Kerja Kelompok?

31 6 0
                                    

Mama sedang sibuk di dapur ketika aku hendak mengambilkan Tian minuman dingin.

"Kata mbo kamu bawa cowok ke rumah?" Tanya mama.

"Cowok baik-baik." Aku melongokkan kepala ke dalam kulkas, sibuk menggali saking penuhnya.

"Walaupun begitu... Apa kata tetangga nanti kalau satu-satunya anak gadis keluarga Adisucipto bawa cowok ke rumah?"

Aku menutup kulkas. Berdiri menghadap mama, dengan dua kaleng minuman soda. "Ya ampun ma! Ini masih siang, kok bisa ada yang mikir aneh-aneh? Lagian rumah tetangga jauhnya minta ampun gak bakal ada yang liat. Inge juga pake seragam, pastilah dikira kerja kelompok."

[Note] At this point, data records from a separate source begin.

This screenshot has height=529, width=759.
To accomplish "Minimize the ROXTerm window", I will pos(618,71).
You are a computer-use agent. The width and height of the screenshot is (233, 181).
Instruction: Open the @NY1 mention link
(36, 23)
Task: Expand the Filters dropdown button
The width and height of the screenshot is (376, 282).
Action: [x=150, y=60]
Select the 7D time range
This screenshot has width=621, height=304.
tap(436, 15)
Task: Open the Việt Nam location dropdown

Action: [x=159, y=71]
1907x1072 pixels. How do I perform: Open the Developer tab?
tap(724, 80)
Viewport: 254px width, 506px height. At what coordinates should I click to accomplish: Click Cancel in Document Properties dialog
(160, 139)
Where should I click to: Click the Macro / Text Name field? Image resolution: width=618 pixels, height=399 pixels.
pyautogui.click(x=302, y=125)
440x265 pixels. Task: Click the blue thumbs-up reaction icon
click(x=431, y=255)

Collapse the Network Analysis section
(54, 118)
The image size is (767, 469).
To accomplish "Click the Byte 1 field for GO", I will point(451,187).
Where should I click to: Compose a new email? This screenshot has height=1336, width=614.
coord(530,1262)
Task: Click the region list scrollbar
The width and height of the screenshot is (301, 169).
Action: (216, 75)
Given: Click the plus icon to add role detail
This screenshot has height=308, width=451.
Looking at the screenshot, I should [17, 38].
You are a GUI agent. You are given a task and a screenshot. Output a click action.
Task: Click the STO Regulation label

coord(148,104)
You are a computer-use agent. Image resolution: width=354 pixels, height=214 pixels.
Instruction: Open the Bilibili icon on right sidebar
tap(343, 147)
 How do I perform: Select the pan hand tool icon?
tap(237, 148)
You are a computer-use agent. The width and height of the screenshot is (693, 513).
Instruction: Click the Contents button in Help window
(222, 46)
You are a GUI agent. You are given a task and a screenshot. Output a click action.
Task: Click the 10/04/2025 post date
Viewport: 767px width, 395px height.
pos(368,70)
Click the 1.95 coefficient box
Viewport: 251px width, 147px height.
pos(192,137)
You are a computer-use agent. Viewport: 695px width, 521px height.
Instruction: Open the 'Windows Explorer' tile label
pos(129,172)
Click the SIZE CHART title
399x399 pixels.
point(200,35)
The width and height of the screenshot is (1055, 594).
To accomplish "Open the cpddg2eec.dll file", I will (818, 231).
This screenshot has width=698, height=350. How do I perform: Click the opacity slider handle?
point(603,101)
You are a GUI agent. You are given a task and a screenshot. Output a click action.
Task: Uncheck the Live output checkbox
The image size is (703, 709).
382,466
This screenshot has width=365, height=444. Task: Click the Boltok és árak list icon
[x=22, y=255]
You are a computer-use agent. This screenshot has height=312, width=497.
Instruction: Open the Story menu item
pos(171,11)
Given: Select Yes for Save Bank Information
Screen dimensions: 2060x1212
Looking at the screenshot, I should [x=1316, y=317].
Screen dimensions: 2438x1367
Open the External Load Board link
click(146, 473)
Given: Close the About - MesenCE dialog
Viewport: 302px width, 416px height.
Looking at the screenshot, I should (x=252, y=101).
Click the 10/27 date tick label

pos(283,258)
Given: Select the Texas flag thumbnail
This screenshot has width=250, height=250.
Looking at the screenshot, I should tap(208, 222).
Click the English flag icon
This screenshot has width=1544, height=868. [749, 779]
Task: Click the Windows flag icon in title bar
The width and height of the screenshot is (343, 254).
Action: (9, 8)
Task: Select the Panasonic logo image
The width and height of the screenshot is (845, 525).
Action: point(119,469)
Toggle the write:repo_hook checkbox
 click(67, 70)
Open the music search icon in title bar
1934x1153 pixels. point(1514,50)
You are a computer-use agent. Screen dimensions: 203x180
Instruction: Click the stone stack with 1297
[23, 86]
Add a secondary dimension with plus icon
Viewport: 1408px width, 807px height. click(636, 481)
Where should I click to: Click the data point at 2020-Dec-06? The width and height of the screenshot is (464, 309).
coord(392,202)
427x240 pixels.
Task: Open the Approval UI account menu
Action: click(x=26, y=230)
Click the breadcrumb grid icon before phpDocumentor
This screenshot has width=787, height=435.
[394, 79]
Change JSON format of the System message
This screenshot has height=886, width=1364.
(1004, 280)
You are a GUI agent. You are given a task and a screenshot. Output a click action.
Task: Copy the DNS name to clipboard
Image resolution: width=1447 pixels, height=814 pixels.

"Kerja kelompok tapi kok di kamar?" Sindir mama.

"Terus dimana? Di kebun belakang?"

"Itu taman." Mama mengoreksi.

"Terserah, taman kok isinya sayuran."

"Kamu tuh, belajarnya di ruang tamu kek. Di tempat terbuka. Bukannya berduaan bareng cowok di dalam kamar. Gak malu apa jadi cewek?"

"Di ruang tamu ribut, nanti mama juga ikut-ikutan nimbrung. Nanti gak konsen."

"Pokoknya jangan macem-macem."

"Iya, udah ya ma aku mau lanjut belajar lagi."

"Hm."

Aku bergegas meninggalkan mama sebelum perdebatan lainnya muncul. Bisa-bisanya seorang ibu menuduh anaknya seperti itu, jika sampai mama tahu cowoknya seperti apa mungkin ia baru sadar. Cowok macem Tian berani macem-macem? Aku bentak saja pasti sudah menangis.

"Ini." Aku memberikan Tian satu kaleng minuman soda.

"Kok lama?"

"Tadi di jalan ada emak-emak yang ngawur bawa motornya." Jawabku asal, ketus.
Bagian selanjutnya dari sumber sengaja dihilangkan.